- Nov 8, 2012
EV drivers find plug-in refuge during gas station frenzy post-Sandy
Electric vehicle drivers in New York and New Jersey have been able to avoid some of the post-superstorm Sandy apocalypse – waiting in long lines just to find out the station is out of gasoline.
Tom Moloughney, owner of the Nauna's Bella Casa restaurant in Montclair, NJ, and an all-electric BMW ActiveE, doesn't mind his 100-mile daily round trip to his home in Chester, NJ. In the storm's aftermath he witnessed something like a scene from The Walking Dead, where 100 people ran down a street in Montclair. They carried gas cans and heard there had been a gas station a half-mile way that had received a fuel delivery.
Like many of the locals, Moloughney's neighborhood was blacked out by trees taking out power lines. With home charging temporarily unavailable, he would use a public charging station nearby that still had power. He also used a 110-volt charger at home powered by a natural-gas generator. Gas stations have been hard hit by running out of gasoline and power failures turning off the gas pumps.
Moloughney also charged up at his restaurant, which has three 240-volt chargers installed for customers. One problem he couldn't avoid was his restaurant's delivery drivers running out of gas, suspending home deliveries.
For Frank Streng, a Nissan Leaf owner who lives in Cortlandt Manor, NY, and works in White Plains, NY, charging his 60-mile roundtrip at a White Plains train station has been the most viable option. Without power or a generator at his house, Streng has had to access the train station charger a couple blocks from his office. He would prefer charging at home, but that was taken away from him. The White Plains site cost him $10 for an all-day charge. "The best deal is when you're charging at home," Streng said. "It's pennies."
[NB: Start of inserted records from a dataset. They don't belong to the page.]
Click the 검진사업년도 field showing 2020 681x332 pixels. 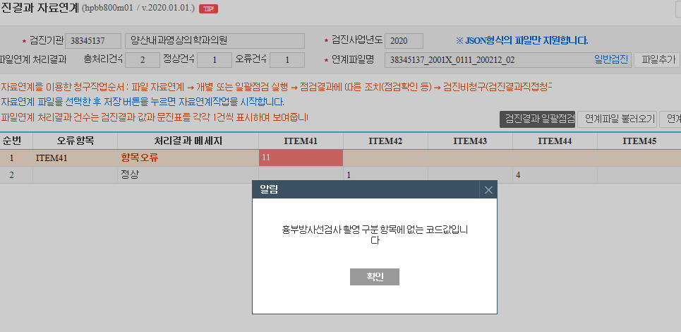click(404, 41)
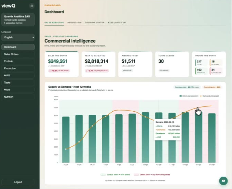This screenshot has height=189, width=232.
Task: Select the Executive View tab
Action: pos(117,23)
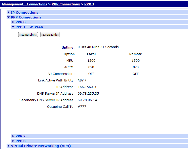Collapse the PPP Connections triangle
Viewport: 188px width, 149px height.
[x=9, y=17]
For Manhattan resident and Tesla Roadster owner Nicky Dawda, the storm's aftermath proved that knowing where the best Midtown and Lower Manhattan charging stations are based was a benefit. Dawda had less trouble getting electricity in blacked-out lower Manhattan than most New Yorkers had getting gas.
EV battery packs offer another post-disaster remedy – vehicle-to-home (V2H) and vehicle-to-grid (V2G) energy storage. In the aftermath of the devastating earthquake and tsunami last year in Japan, Mitsubishi used 15 of its i-MiEV electric vehicles as an emergency power supply at its headquarters after the blackouts. Electric vehicles are proving their benefits for mobility and storage capacity following inclement weather.